Social visiting between the two teachers during school hours was forbidden by the school inspector. But the inspec­tor was miles away and not due for another month.

Miss Wayley, upon being apprised of the situation, put her entire class, including those who hadn't yet learned to write, to work on a composition entitled “How I Will Spend My Summer Vacation.” Then she and Miss Barabou retired to the tiny room at the rear of the school where they ate their lunch and made coffee during recesses and conducted their private business in general. The room was cold and cramped and ugly, but it had two distinct advantages: a lock on the door which had so far resisted even the expert picking of Boris, and a telephone installed the past winter after a bad storm left the school marooned for nearly twenty-four hours.

Miss Wayley lit a cigarette, took three quick, furtive puffs, and butted it before any of the smoke could seep under the door and cause alarm or suspicion among the students.
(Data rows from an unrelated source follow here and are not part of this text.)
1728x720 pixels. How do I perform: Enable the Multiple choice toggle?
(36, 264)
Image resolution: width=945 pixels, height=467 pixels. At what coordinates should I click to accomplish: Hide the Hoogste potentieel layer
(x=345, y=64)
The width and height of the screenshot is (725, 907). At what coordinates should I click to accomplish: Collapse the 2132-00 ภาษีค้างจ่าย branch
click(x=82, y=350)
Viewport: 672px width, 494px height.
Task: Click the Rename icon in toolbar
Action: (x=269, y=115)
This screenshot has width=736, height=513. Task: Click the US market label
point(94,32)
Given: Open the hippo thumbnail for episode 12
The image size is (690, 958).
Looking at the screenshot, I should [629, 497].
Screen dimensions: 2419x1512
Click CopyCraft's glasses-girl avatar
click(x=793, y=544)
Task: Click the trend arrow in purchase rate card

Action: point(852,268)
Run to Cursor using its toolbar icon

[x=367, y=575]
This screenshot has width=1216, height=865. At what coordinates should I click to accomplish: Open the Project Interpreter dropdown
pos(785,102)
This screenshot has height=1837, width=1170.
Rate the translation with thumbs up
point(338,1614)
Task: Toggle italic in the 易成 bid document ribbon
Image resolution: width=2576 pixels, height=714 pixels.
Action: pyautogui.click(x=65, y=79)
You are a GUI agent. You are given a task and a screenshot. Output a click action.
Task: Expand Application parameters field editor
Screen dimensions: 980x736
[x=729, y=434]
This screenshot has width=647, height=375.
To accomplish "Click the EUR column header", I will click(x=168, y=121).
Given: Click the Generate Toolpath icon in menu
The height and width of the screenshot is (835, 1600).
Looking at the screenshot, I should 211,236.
She saved the butt in an empty Band-Aid box inside the first aid kit.

“I think,” Miss Barabou said, “we should phone some­body.”

But Miss Wayley was busy trying on the cap in front of the yellowed, broken mirror hanging on the wall, “Don't I look sporty, though? Say, this is kind of cute. I wouldn't mind having one myself. Makes me feels years younger.”

“Be serious.”

“I am.”

“It looks like a man's cap to me. Have you seen any strange men around town lately?”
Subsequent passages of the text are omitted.